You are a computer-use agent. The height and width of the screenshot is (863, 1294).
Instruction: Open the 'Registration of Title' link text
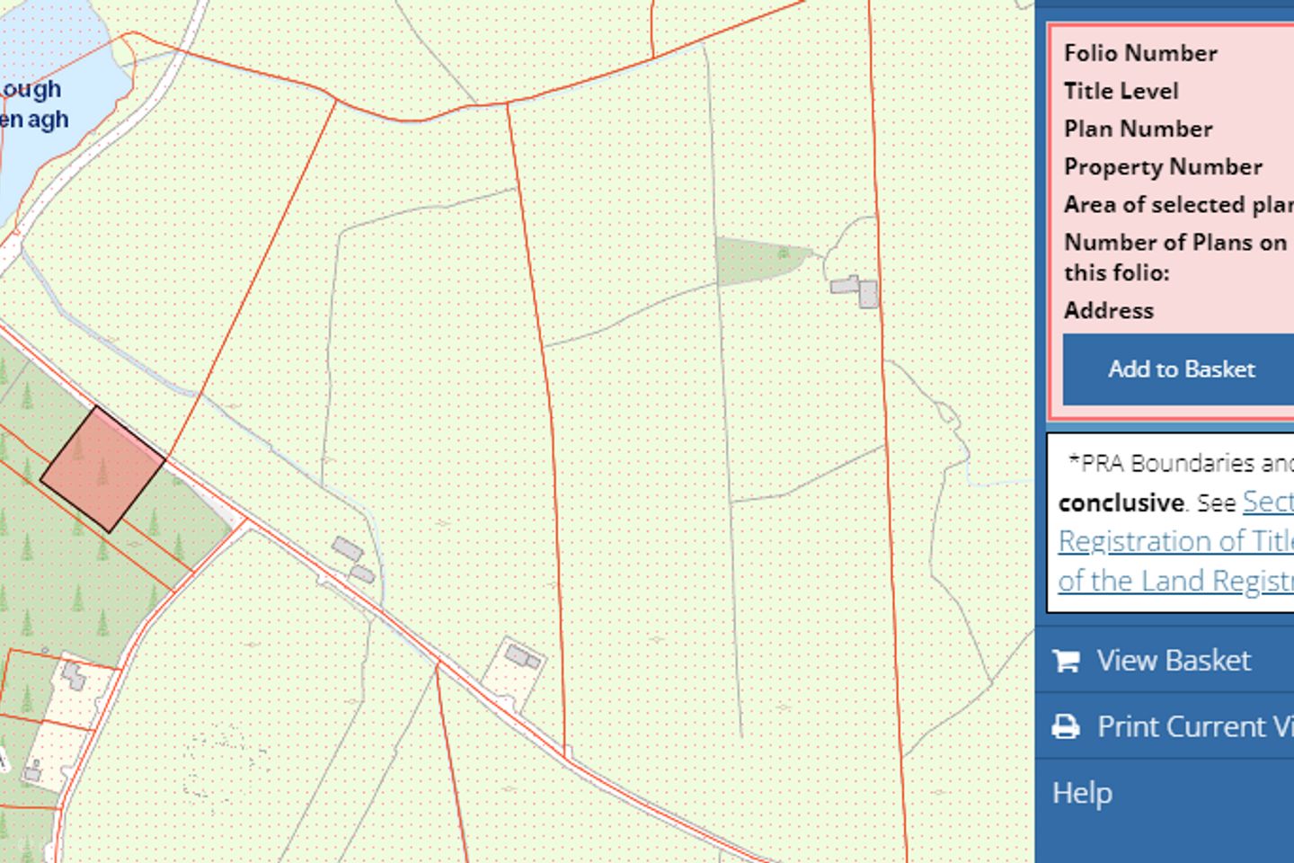tap(1175, 541)
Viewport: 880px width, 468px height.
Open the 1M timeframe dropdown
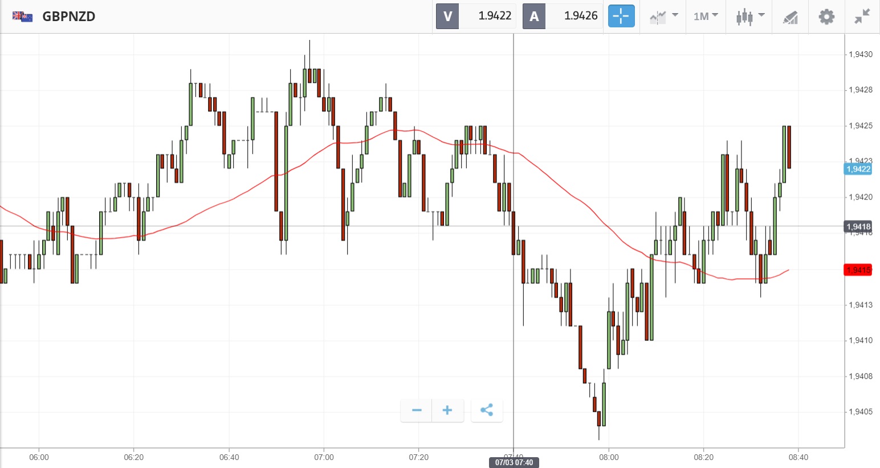(706, 16)
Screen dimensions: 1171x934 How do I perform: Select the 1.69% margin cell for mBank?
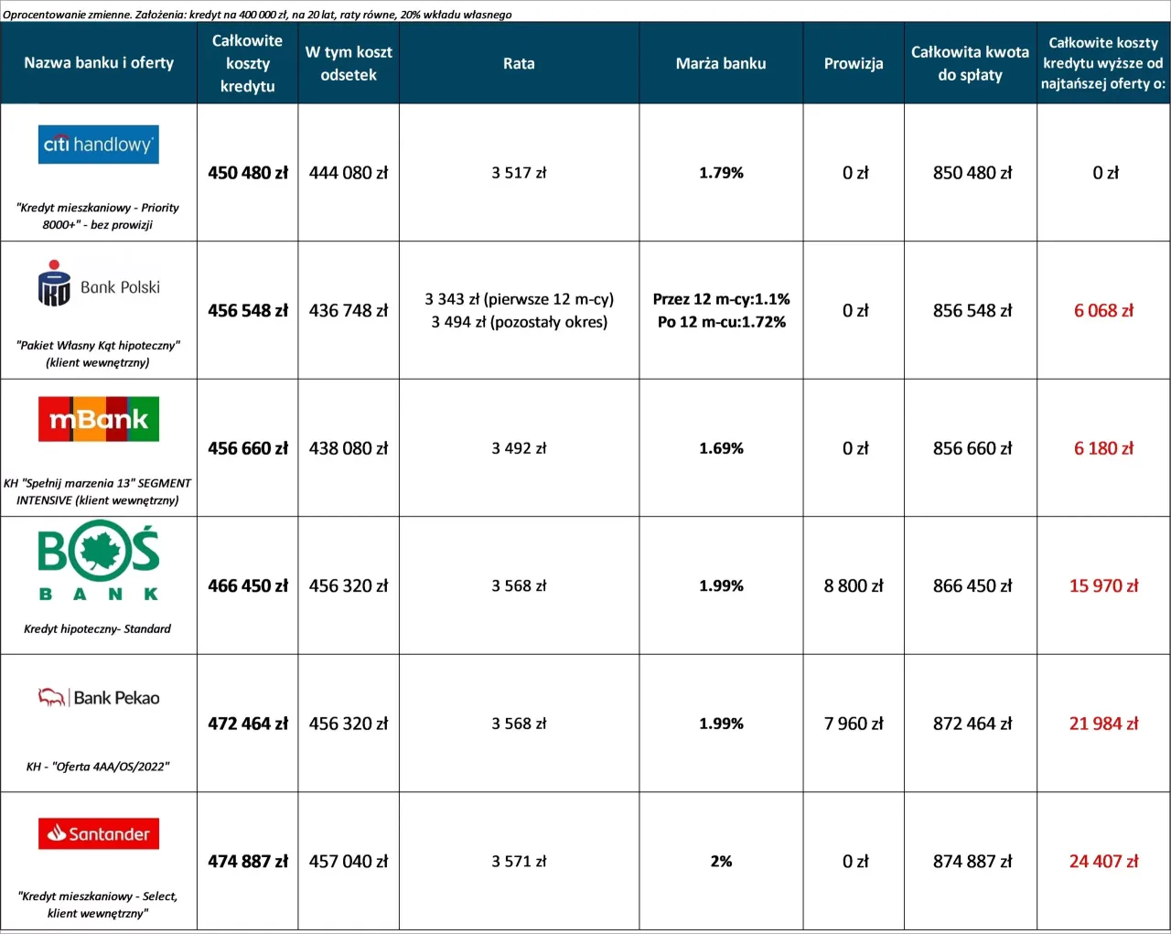[x=721, y=448]
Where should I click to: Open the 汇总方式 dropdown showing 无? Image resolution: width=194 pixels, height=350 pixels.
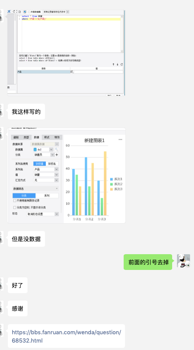(x=46, y=180)
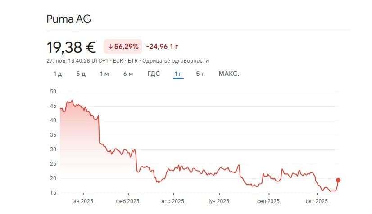
Task: Click the red endpoint dot on the chart
Action: coord(338,180)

▬▬▬

REQUIREMENT: Reproduce, word for word, the lines from the one containing "Open the 1M timeframe dropdown" to the end of the material, both ends included. No picture is copied.

ANSWER SECTION:
Open the 1M timeframe dropdown
(706, 16)
Screen dimensions: 1171x934 How do I perform: Select the 1.69% margin cell for mBank?
[x=721, y=448]
Where should I click to: Open the 汇总方式 dropdown showing 无? Image resolution: width=194 pixels, height=350 pixels.
(x=46, y=180)
Task: Click the red endpoint dot on the chart
Action: coord(338,180)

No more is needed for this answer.